According to Parekh, both the first and second round of the token sale was oversubscribed, especially the first, February 2018 pre-sale round when the number of interested investors exceeded the $850 target sum three to four times. 

It was Durov, Perekopsky and Telegram’s head of international, John Hyman, who decided who to let in, Perekopsky and Parekh said. 

The criteria were investors’ reputation and where they come from, Perekopsky explained. "We tried to diversify investors by geography, so we didn't want one particular region of the world like to dominate in our list of investors.”

The same thinking was behind choosing the first crypto exchanges Telegram contacted about listing grams: According to Perekopsky, he personally reached out to Binance, Coinbase and OKex.

"As far as I know, Coinbase was more focused on [the] United States. Binance is a global player in many countries. OKex is more focused on Asia," Perekopsky explained.

Fake investors?

Telegram’s executives also explicitly denied in their depositions a company called Gram Asia invested in TON, apparently contradicting Gram Asia's claim that it was “the largest holder of grams” on the continent.

That claim appeared to be supported this past summer when Japan-based exchange Liquid offered to sell future grams to its users for $4 each (compared to $0.37 and $1.33 in the 2018 primary offerings), saying it had partnered with Gram Asia on the “exclusive sale.”

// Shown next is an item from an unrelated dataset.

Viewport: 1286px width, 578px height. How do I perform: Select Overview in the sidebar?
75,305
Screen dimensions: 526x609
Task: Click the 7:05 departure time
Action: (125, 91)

The entity is mentioned in the deposition multiple times as the SEC alleged Telegram was helping the secondary market of grams thrive, which, in the agency’s reasoning, supported the idea that grams were securities.  

Last week, Liquid canceled the sale, saying that as TON did not launch by an Oct. 31, 2019 deadline, the tokens would not be delivered and that it had refunded buyers. The exchange would not say whether Gram Asia had anything to do with the decision. 

Asked if Gram Asia was a TON investor during his deposition, Durov said: “I don't think we have Gram Asia as a party in any of the agreements we may have entered into.”

Regarding the sale on Liquid Perekopsky, who was in charge of working with investors, told the SEC: “Gram Asia was not our investor, so it was not clear what we can do in this situation.”

According to other court documents, in a message exchange in July 2019, Durov and Perekopsky discussed the announcement of the token sale on Liquid and how to react to it. “Who is this Kim guy and why is he telling TC that we gave him our approval for that?” Durov asked, referring to Gram Asia’s CEO, Dongbeom Kim. 

“Assholes, those Liquid people,” Durov wrote. “Using the info vacuum for self-promotion. And this Kim guy, too.”